What to work on -> Quote the material verbatim from its first line through the line containing "Looking at the", including both ends, and omit the pictures from your reply.

========================================

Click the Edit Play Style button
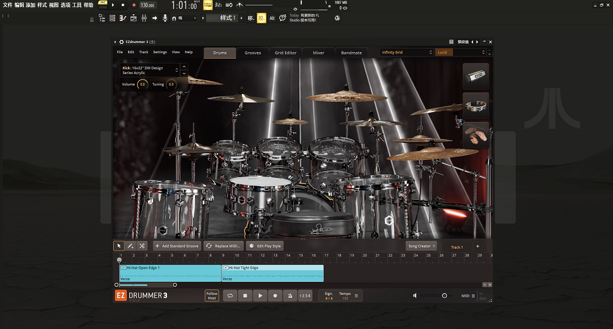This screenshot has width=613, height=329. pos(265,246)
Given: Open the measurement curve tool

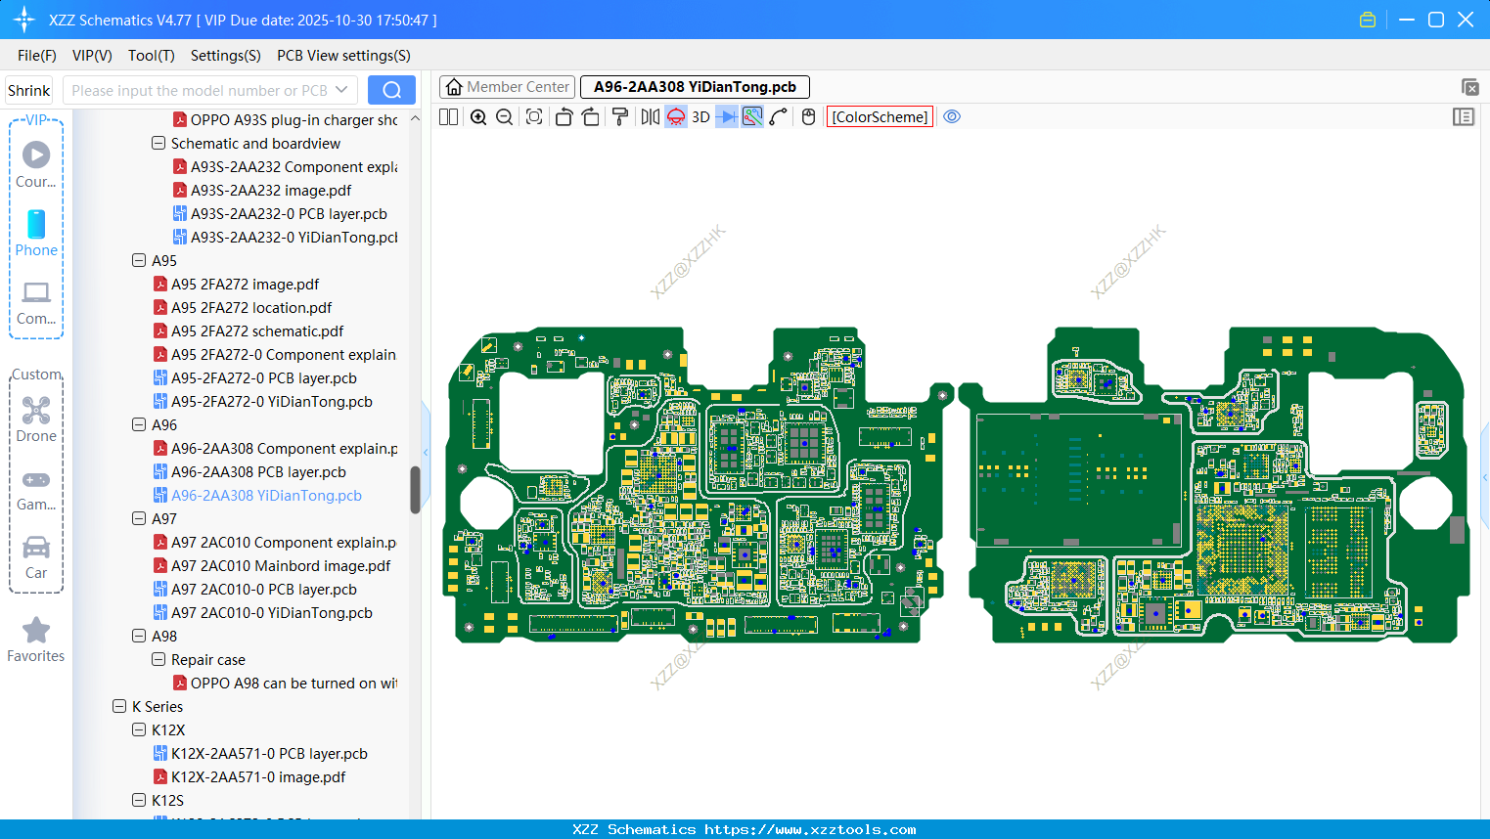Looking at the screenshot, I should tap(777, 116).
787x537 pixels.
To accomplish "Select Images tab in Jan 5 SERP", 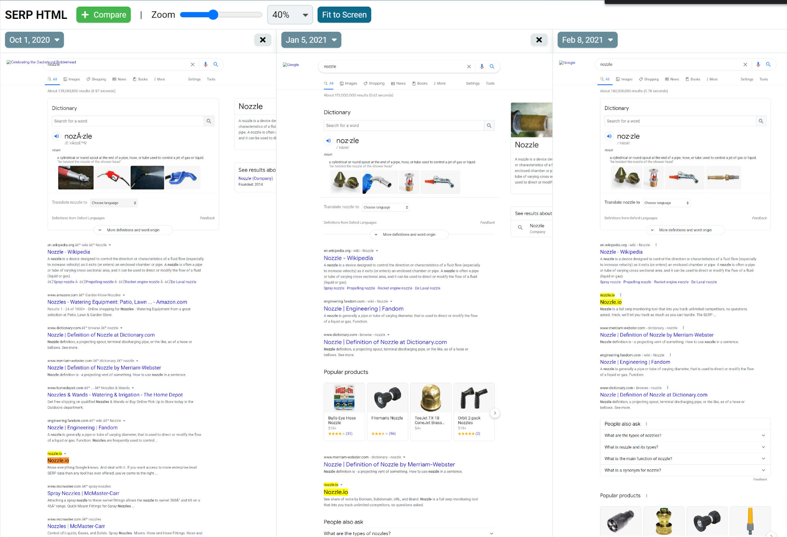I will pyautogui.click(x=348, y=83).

========================================

Solution for this exercise ->
Click the Edit Play Style button
This screenshot has width=613, height=329. pos(265,246)
Given: Open the measurement curve tool

Looking at the screenshot, I should tap(777, 116).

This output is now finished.